I thought of different ways of doing this reading extensively, listening
to what is available via international media such as satellite TV, watching
films in English and as is quite popular here in Madrid, a conversation
exchange. We have discussed these methods in class and the school's resources
being available during the break, the students have responded quite positively.

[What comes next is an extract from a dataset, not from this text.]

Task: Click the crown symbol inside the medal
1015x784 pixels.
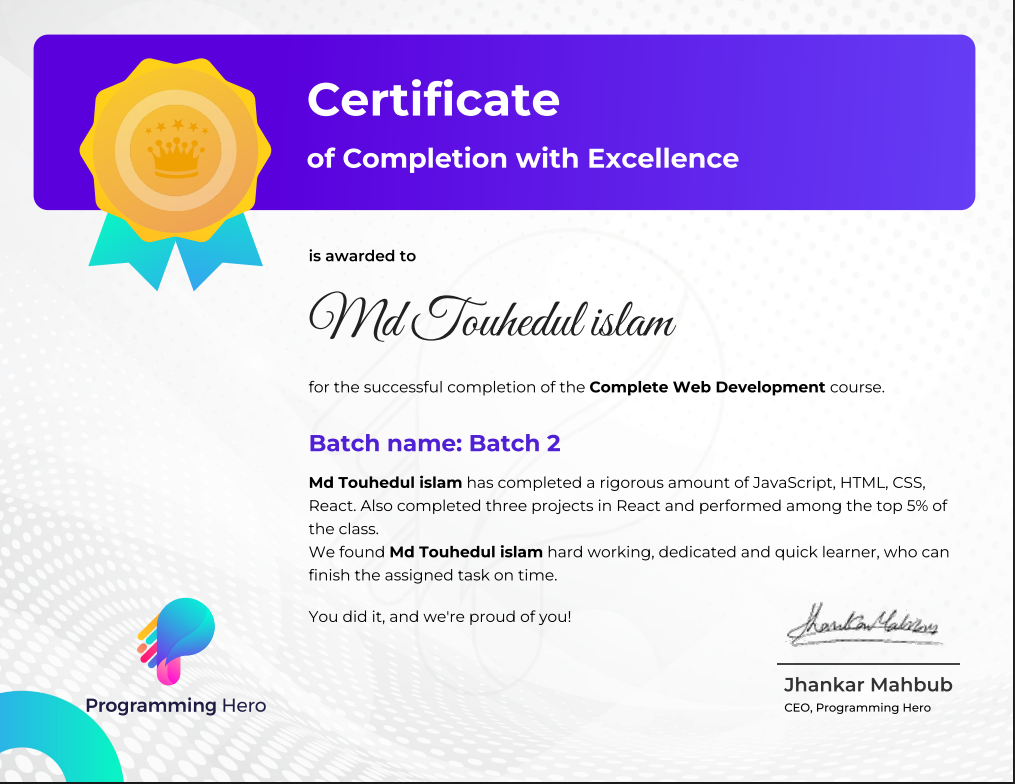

What I have decided to focus on here though is maintaining and expanding
the students' vocabulary as at this level, when students have a fair ability
to express themselves, have a good grammatical knowledge and are reasonably
competent in skills work and especially reading, expanding their vocabulary
can help them noticeably. As Michael Lewis points out in Implementing
the Lexical Approach, (grammar) mistakes are often made due to a lack
of vocabulary. (M.Lewis, 1997,48) The number of times a student has asked
me or another student ' How do you say (Spanish word)? ' or ' How do you
say (lengthy description in English)? ' or simply spent a long time explaining
something better expressed by a single lexical item, is countless. For
example to say 'timetable' without knowing the word would involve a lengthy
description of where you can find it, what it is and probably quite a
few grammatical and lexical mistakes. A larger vocabulary will also help
a student receptively.
Expanding vocabulary is also something students will be able to do on
their own.
Gail Ellis and Barbara Sinclair make some useful suggestions for extending
and recording vocabulary in Learning to Learn English, and look at ways
of getting students to be more active in this. They include:
· Knowing what you need to know. i.e. What vocabulary is worth
learning and how, productively or receptively, and what you need to know
about the lexical item, what part of speech it is and its collocates and
pronunciation etc.
· Setting yourself goals based on real experience and working out
ways of achieving them. For example, a student finding she was lacking
the vocabulary to hold a conversation about nuclear accidents, set out
to read newspaper articles about Chernobyl.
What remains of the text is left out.